Your objective: Continue the article about the Joy of Cooking dispute with Brian Wansink's research, picking up after its last sentence and ignoring the items that follow it.

Exercise passage:
Cornell University researcher Brian Wansink is famous for his studies of food behavior, but in recent months, evidence has piled up that challenges his research. Now, the latest voice claiming to be a victim is... Joy of Cooking. Yes, the legendary cookbook that has been published since 1936.
In 2009, Wansink and his team reviewed seven editions of Joy of Cooking to conclude that the recipes were increasing in both calorie count and portion size. They implied that the well-known cookbook, and not just fatty restaurant meals, was responsible for growing obesity rates.
In a tweetstorm this week, the Joy of Cooking Twitter account claimed that Wansink’s analysis was unfair. For example, Wansink choose to analyze only 18 out of the 275 recipes that have remained in the cookbook over the years, and he didn’t account for the addition of “healthy” chapters like salads, grains, and vegetables. Additionally, the account claimed, the study included recipes that didn’t include portion sizes — so the claim that portion sizes are increasing could not have been true — or arbitrarily increased them.
(THREAD) Inspired by @stpehaniemlee ’s new piece, we have decided to share this. We have the dubious honor of being a victim of @BrianWansink and Collin R. Payne’s early work. pic.twitter.com/s4NUd1YpqC
— Joy of Cooking (@TheJoyofCooking) February 27, 2018
Of course, as the account itself notes, people working on Joy of Cooking are hardly impartial when it comes to Joy of Cooking. Still, it has become clear that Wansink’s work is not to be trusted either.

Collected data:
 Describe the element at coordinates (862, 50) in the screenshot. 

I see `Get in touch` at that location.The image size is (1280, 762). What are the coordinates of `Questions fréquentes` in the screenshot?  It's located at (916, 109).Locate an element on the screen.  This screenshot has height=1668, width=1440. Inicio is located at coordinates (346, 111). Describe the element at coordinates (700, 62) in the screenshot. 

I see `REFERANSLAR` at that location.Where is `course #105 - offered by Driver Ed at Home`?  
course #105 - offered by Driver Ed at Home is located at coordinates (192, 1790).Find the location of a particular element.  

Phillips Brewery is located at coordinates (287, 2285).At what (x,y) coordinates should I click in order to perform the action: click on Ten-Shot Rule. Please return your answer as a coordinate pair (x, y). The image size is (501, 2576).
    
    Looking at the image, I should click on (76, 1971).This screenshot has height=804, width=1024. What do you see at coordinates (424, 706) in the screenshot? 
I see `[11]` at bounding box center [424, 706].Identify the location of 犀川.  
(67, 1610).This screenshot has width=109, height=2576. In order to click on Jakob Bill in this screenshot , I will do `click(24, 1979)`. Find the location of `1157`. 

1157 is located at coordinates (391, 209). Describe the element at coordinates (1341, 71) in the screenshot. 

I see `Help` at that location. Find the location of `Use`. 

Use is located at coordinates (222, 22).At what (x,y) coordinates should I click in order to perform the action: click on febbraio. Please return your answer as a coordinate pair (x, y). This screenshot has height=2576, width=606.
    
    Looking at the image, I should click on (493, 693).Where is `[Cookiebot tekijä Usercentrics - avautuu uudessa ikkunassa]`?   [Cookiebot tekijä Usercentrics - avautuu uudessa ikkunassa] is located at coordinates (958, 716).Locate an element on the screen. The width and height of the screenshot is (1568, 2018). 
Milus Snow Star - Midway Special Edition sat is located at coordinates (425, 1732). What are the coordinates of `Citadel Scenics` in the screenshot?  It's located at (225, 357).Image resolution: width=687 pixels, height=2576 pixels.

Task answer:
Wansink was once one of the most famous figures in the field of food studies. His studies received attention from television to The New York Times, and he wrote a popular book, Mindless Eating, based on his research. But in recent months, journalists led by BuzzFeed’s Stephanie M. Lee have uncovered a pattern of problems with Wansink’s studies, with many of them based on low-quality data that don’t back up the papers’ conclusions. For example, four widely covered studies about eating pizza came from a single experiment that even Wansink wrote was “flawed.”
Take the Joy of Cooking study: it was widely picked up by mainstream outlets such as the Los Angeles Times, which quoted Wansink as wondering whether restaurants were to blame for obesity: “What has happened in what we’ve been doing in our own homes over the years?”
Even at the time, the editor of the 2006 cookbook criticized the study for having “such a tiny number of recipes” and pointed out that the cookbook had become healthier overall. It’s just now, nearly a decade later, that we’ve collectively taken a closer took. So if you feel like you’ve been personally victimized by Brian Wansink, journalists and researchers have got your back.
We have reached out to Joy of Cooking to ask for more data about their analysis, as well as Wansink to ask for a response. This post will be updated as soon as we hear back.